Da findet Daniel-Lewis Williams die treffenden, die erhellenden Sätze: Das JugendMusikTheater vermittle, was Künstler-Sein und künstlerische Arbeit bedeuten. Zum Beispiel beim Gesang: Nicht einfach drauflos singen, sondern üben, probieren, nachdenken. Singen auf dem Theater bedeutet erst einmal Lernen. Dazu gehört, die Töne so oder auch anders zu färben. Dazu gehört, Emotionen so auszudrücken, dass sie den Zuhörer erreichen. Dazu gehört, Seele und Technik zusammen zu bringen. Dazu gehört, sich mit enormer Anstrengung und enormer Kreativität der Musik und der Darstellung zu verschreiben. Das sollen die Teilnehmer am ersten Pilotprojekt der Initiative erfahren. Weitere Projekte werden folgen.
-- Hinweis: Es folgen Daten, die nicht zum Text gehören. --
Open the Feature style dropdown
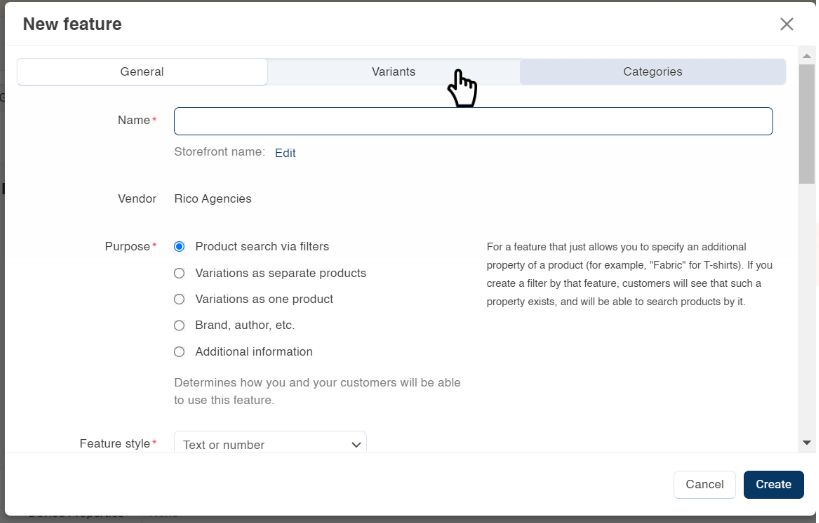The image size is (819, 523). coord(270,444)
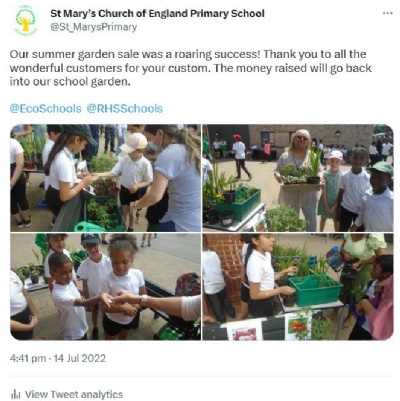
Task: Click the tomato poster in bottom-right photo
Action: click(298, 325)
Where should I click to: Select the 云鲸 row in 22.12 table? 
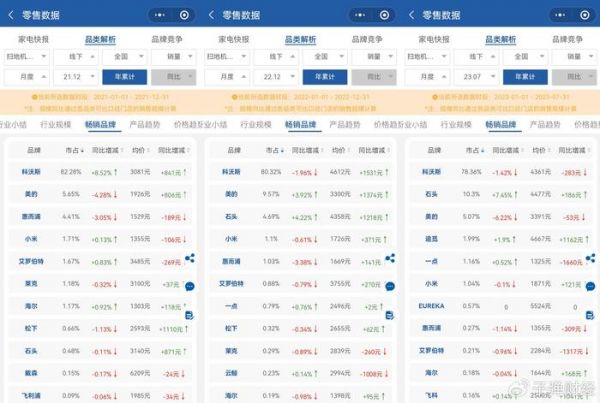point(233,373)
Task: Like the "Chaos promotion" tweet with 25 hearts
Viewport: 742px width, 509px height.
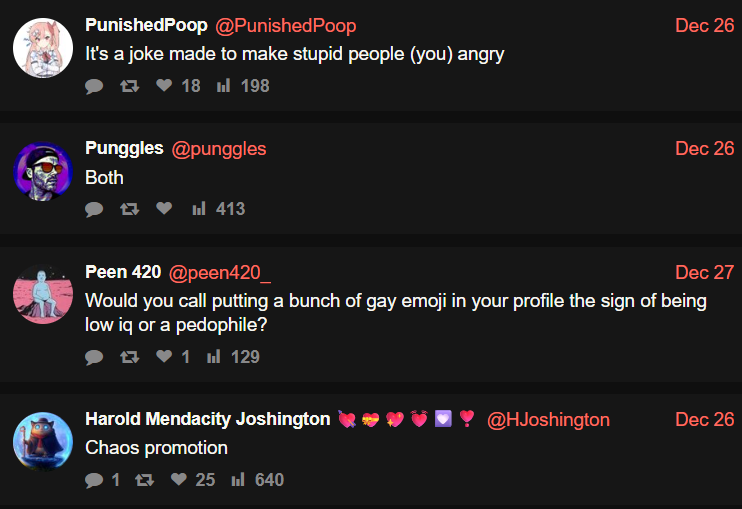Action: [179, 479]
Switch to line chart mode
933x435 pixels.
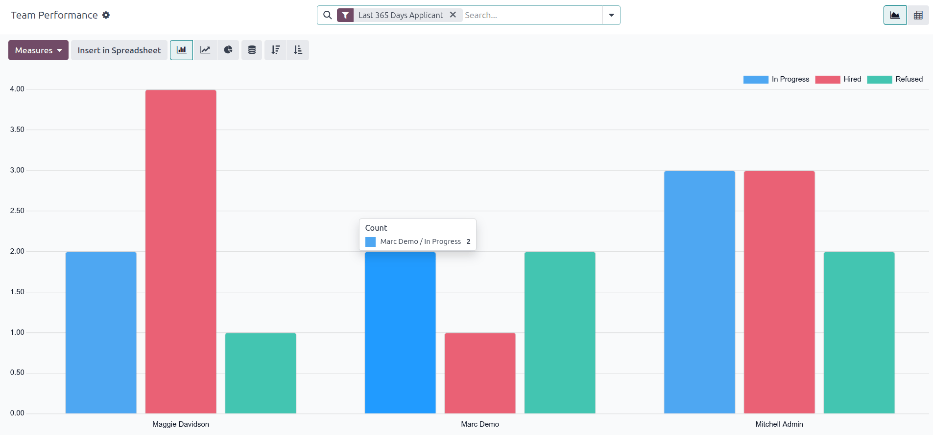point(205,50)
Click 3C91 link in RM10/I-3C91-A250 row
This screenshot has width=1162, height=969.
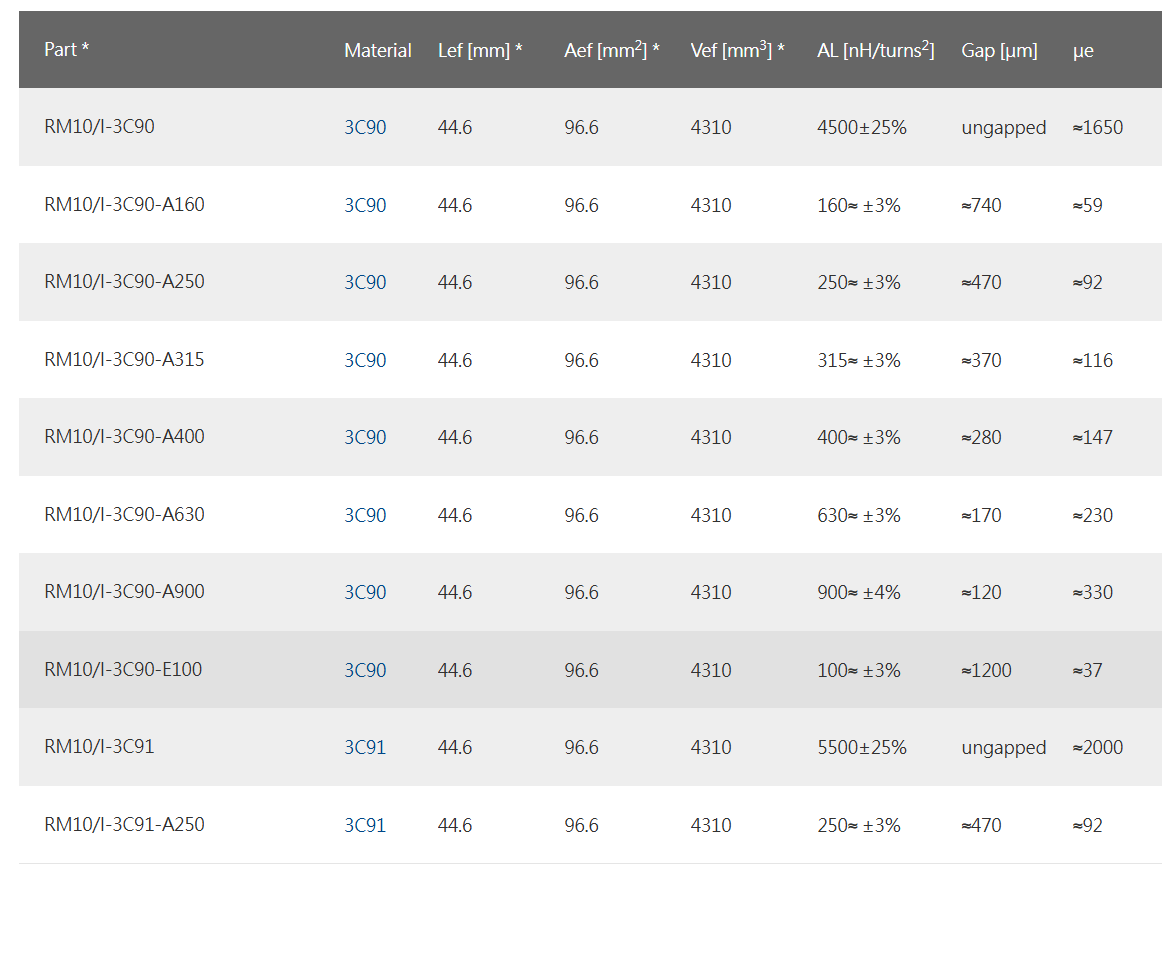[365, 826]
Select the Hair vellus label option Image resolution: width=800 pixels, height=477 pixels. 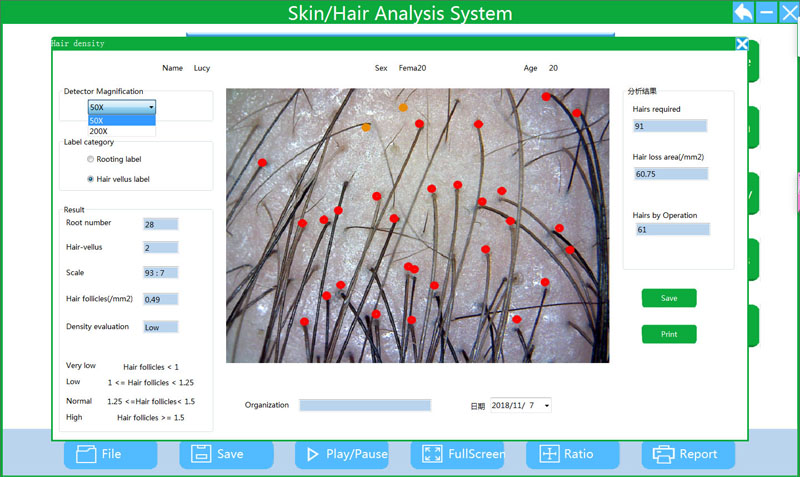click(91, 179)
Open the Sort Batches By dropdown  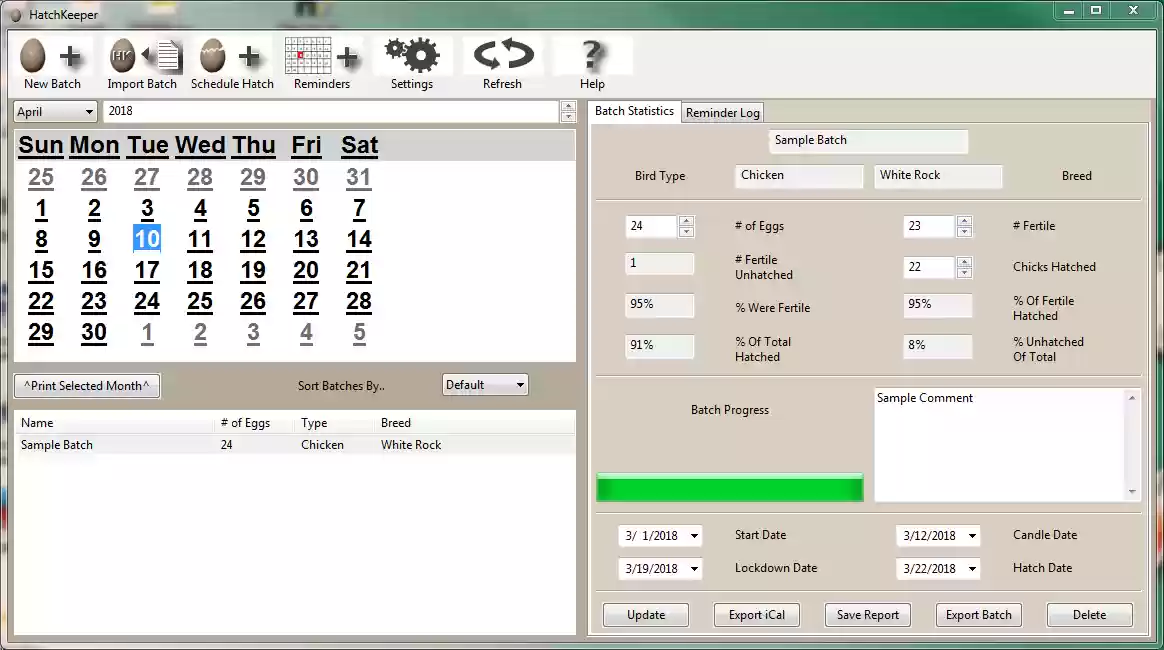485,384
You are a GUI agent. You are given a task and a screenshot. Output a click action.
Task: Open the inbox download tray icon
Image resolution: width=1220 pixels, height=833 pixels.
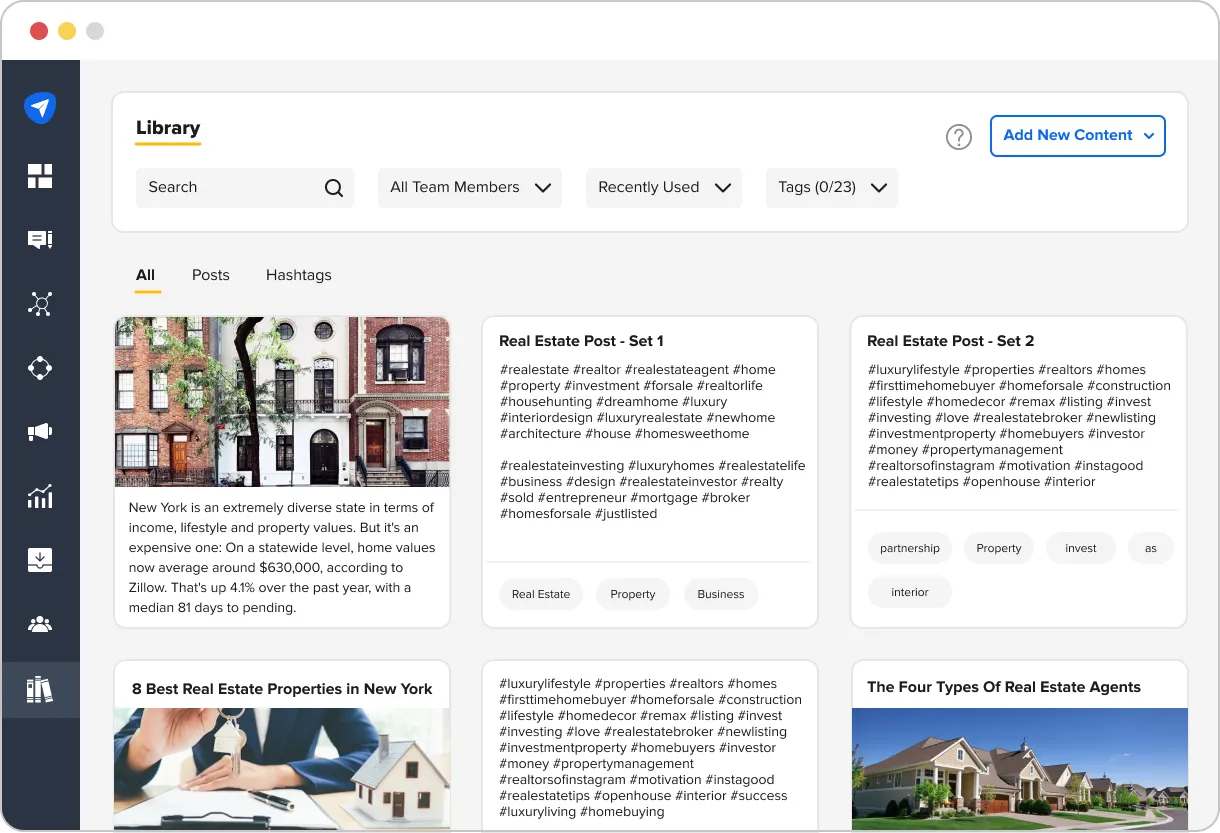[40, 560]
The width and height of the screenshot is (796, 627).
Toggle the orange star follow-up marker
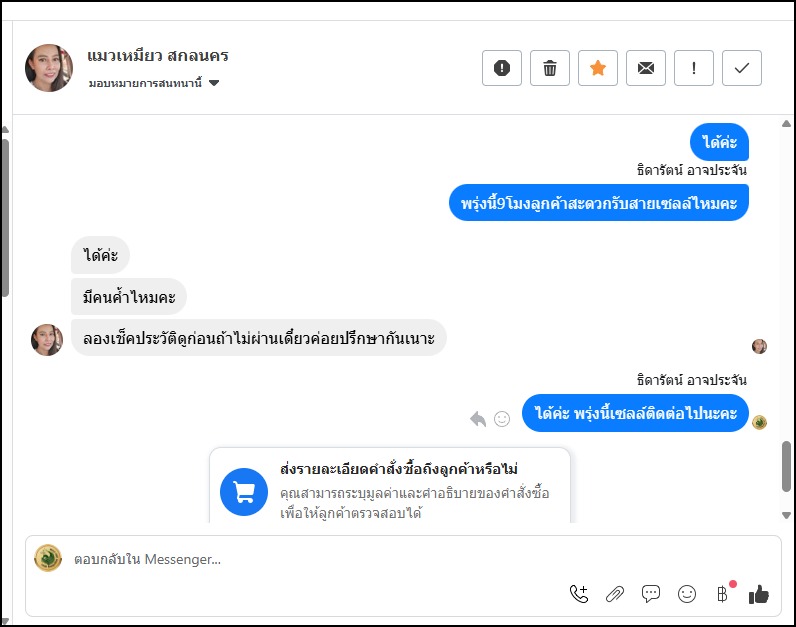click(598, 68)
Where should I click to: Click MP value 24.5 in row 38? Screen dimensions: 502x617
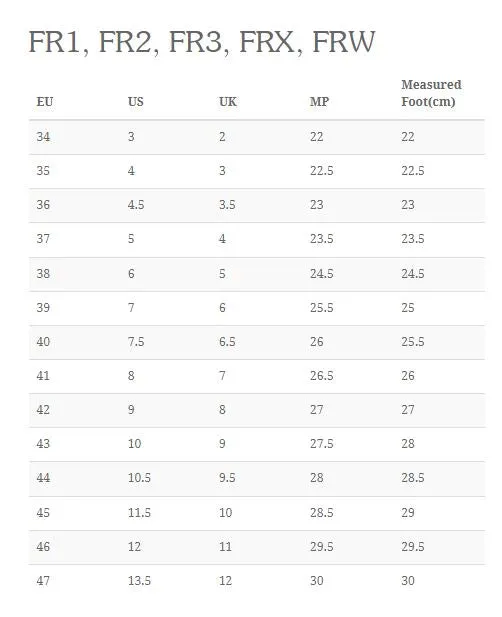click(x=321, y=273)
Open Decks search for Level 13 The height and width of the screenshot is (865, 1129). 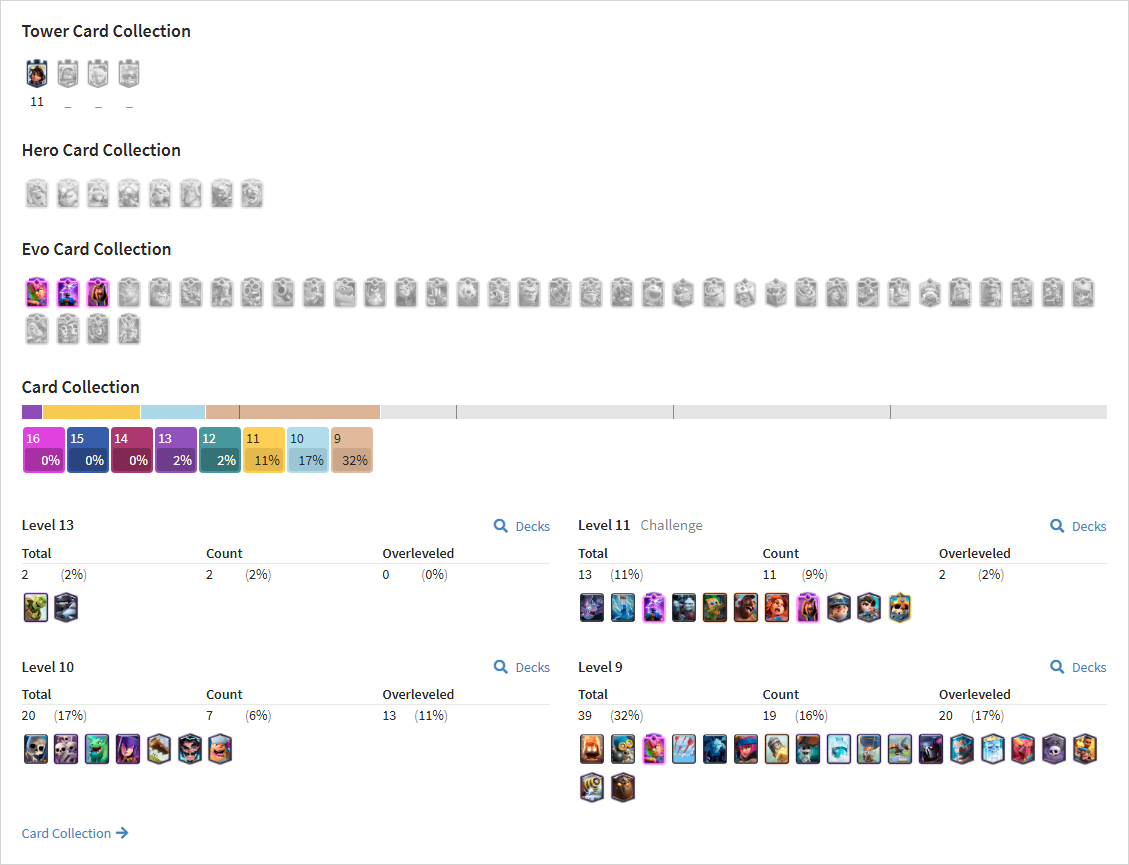coord(522,526)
Und beim Kulturhauptstadt-Projekt 2007 wird das JuMuTh dabei sein. 205 Schülerinnen und Schüler des Trierer Auguste-Viktoria-Gymnasiums haben sich für die Theatertage angemeldet. Die Rolle der Männer wäre übrigens eine Untersuchung wert: in den Sparten Gesang und Tanz bleiben die Frauen fast vollständig unter sich. Wer dabei ist, hat zu tun - in allen fürs Theater wichtigen Bereichen, vom Kulissenschieber bis zur Primadonna. Konzentriert, aber nicht unter Stress, betont Thomas Kiessling. Die Resultate sollen sich aus der Arbeit entwickeln. Niemand weiß genau, wie die Angelegenheit ausgeht. Das Pilotprojekt ist ein echtes Experiment. Aber die Professionalität der angesehenen Dozenten und die Sorgfalt der Vorbereitung stehen für ein ansehnliches Ergebnis. Die Dozenten wollen vor allem ein realistisches Bild von Kunst, eine realitätsnahe Anschauung vom Theater vermitteln. Sie wollen in der Praxis zeigen, wie schwer das scheinbar Leichte ist, aber auch wie lohnend, wenn es gelingt. Die jungen Menschen sollen ihr eigenes Potenzial kennenlernen, sich entdecken und entfalten. Deswegen folgt auch die Arbeit am Bühnenbild keinen zwingenden Vorgaben, ergänzt Bühnenbildner Jürgen Küpper. Vier Tage können aus Kunstbegeisterten keine Künstler machen. Aber sie können falsche Vorstellungen von Musik und Theater korrigieren. Sie können vermitteln, dass Kunst mehr ist als eine gefällige Arabeske des Alltags. Und sie können dazu beitragen, dass das Publikum für ernsthaftes Theater und ernsthafte Musik nicht ausstirbt. Vorstellungen am 10. Juli (19.30 Uhr) und 11. Juli (18.30 Uhr und 20.30 Uhr).